### Task requirements
Whenever a line in this data holds the word "agent", report that line in full.
=== Records to process ===
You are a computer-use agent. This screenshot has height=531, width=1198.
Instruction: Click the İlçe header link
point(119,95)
===
=== Records to process ===
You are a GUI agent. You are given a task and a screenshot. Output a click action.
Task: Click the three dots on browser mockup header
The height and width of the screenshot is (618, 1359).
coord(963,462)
===
### Reply to the task
You are a computer-use agent. This screenshot has height=531, width=1198.
You are a GUI agent. You are given a task and a screenshot. Output a click action.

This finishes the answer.